Выйдет в сени, постоит за дверью и вернётся.
– Что же не дошёл-то? – спросит мать.
– Кажется, немного призатихли… Может, угомонятся… Господь с ними!
– На кладбище – вдруг песни затянули… Вот тоже безбожники-то! – не воздержится и скажет мама.
– Ну, мать моя, люди живые… Пусть их!..
Отец при этих словах долго всматривается в пламя лампы, думает о чём-то, и тихая грусть светится в его глазах.
– Не суди их! – прерывал он свои грустные размышления. – Может, и мы с тобой запили бы горькую, если б к книжке не пристрастились…
Насколько помню я себя, – чтение было культом нашей семьи. Про отца можно было сказать, что он отпевает покойников и читает книги. Больше у него не было никаких занятий. Читал он разные книги, за дешёвку скупая в городе у букиниста старые журналы – и толстые, и тонкие, в чистеньких переплётах и трёпаные. Пристрастил он к чтению и мать. Отец читал старые журналы сплошь от корочки до корочки, а мама читала только романы. И отец любил читать романы. Описание чужой жизни, чужих радостей и печалей, чужих страстей было для отца и для матери какой-то второй жизнью. А мы с сестрой сидим за детскими книгами и становимся похожими на взрослых.

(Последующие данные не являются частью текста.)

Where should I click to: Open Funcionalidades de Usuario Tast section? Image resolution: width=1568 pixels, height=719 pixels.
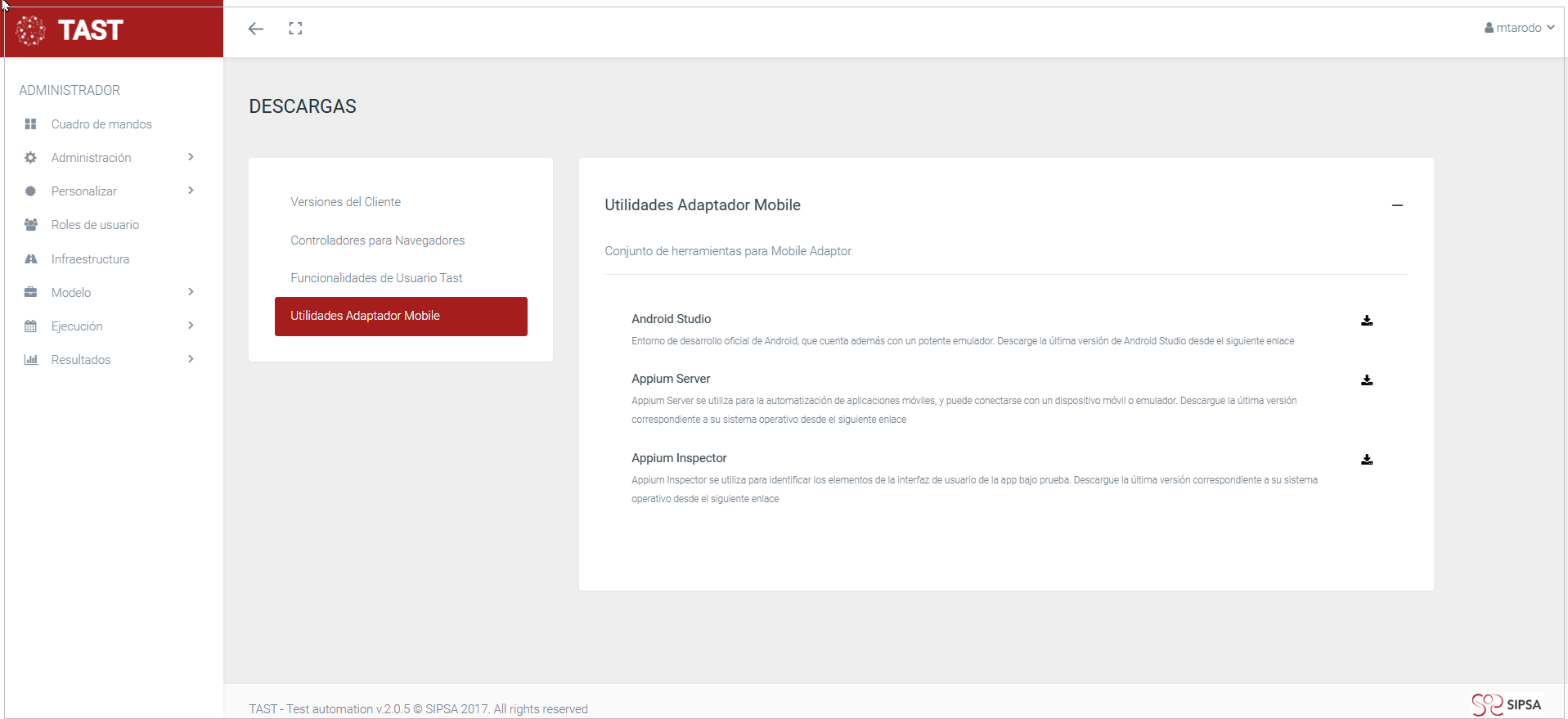[x=376, y=278]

Сидим, бывало, вечером в столовой и читаем, а к окнам привалилась ночь и смотрит к нам в комнаты своими молчаливыми, непонятными очами.
Отец не любил духовных книг. Разлюбил он их после того, как отчаялся поступить в академию. Я помню, не стесняясь меня и Лиды, он сказал как-то:
– Чтобы быть кладбищенским батькой, довольно с меня и того, что я в семинарии проходил. Почитаем-ка, мать моя, «Дельце».

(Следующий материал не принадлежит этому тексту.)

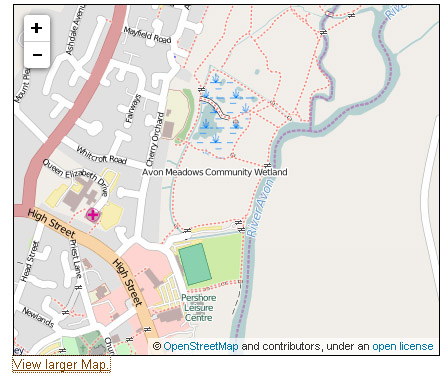The height and width of the screenshot is (378, 445).
Task: Zoom in using the plus button
Action: click(37, 28)
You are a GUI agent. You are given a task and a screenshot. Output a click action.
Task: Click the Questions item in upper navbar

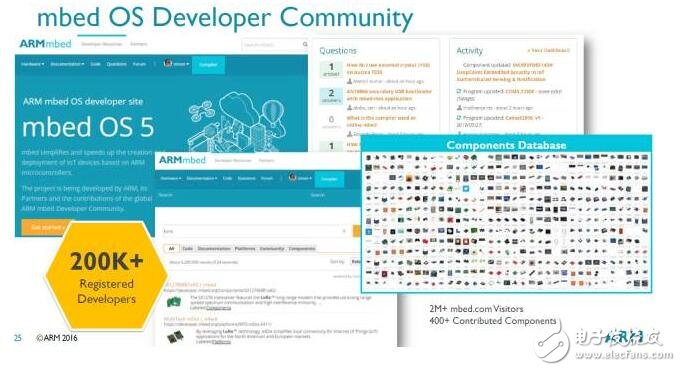coord(116,64)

Старинный журнал «Дело», скупленный отцом у букиниста чуть ли не целым возом, отец мой называл «Дельце». И читал он старинные, в строгих переплётах, книги и знакомился с «чужой», былой жизнью.
Как-то раз, когда мы были с ним вдвоём, он сказал мне:
– Попал бы я в академию, Митенька, быть бы и тебе в семинарии. А теперь, брат, шабаш. Иди ты по светской карьере, может, скорее своё счастье найдёшь. Учись только хорошенько: наука всё может превозмочь. В доктора выйдешь – будешь человечество лечить, в адвокаты – будешь защищать его от неправды. А то, видишь, к чему свелась моя жизнь – мертвецов хоронить!..

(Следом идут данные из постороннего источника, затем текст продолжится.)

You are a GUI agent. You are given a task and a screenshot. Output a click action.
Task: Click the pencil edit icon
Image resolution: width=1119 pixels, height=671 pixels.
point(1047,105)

И он опять уставился глазами в пламя лампочки, и я снова прочёл в этих глазах его безысходную грусть.
Что с ним произошло? Отчего он такой стал? Я задавал самому себе эти вопросы и боялся идти за разрешением их к кому бы то ни было. Мне казалось, что только сам отец мог бы разрешить мне их, а он молчал…
И было это какое-то особенное – кладбищенское молчание…
Дом наш – мрачный кладбищенский дом – главным фасадом выходит на городской выгон, а по бокам около него и сзади, где пристроены дощатые крыльца с крутыми лестницами, растут большие старые берёзы с густыми ветками. А за густо разросшимися около дома берёзами тянутся широкие и узкие кладбищенские аллеи. Тянутся, скрещиваются и расходятся во все стороны аллеи, а по сторонам их могилы с памятниками и крестами; есть и могилы без крестов, и их зовут «забытыми».
Кладбище отгорожено от выгона высоким дощатым забором, ворота высокие, окрашенные в бурый цвет, и наверху ворот деревянный крест, а около узкой калитки, которая замыкается на ночь, часовенка с «неугасимой» лампадой перед иконой Иоанна Крестителя.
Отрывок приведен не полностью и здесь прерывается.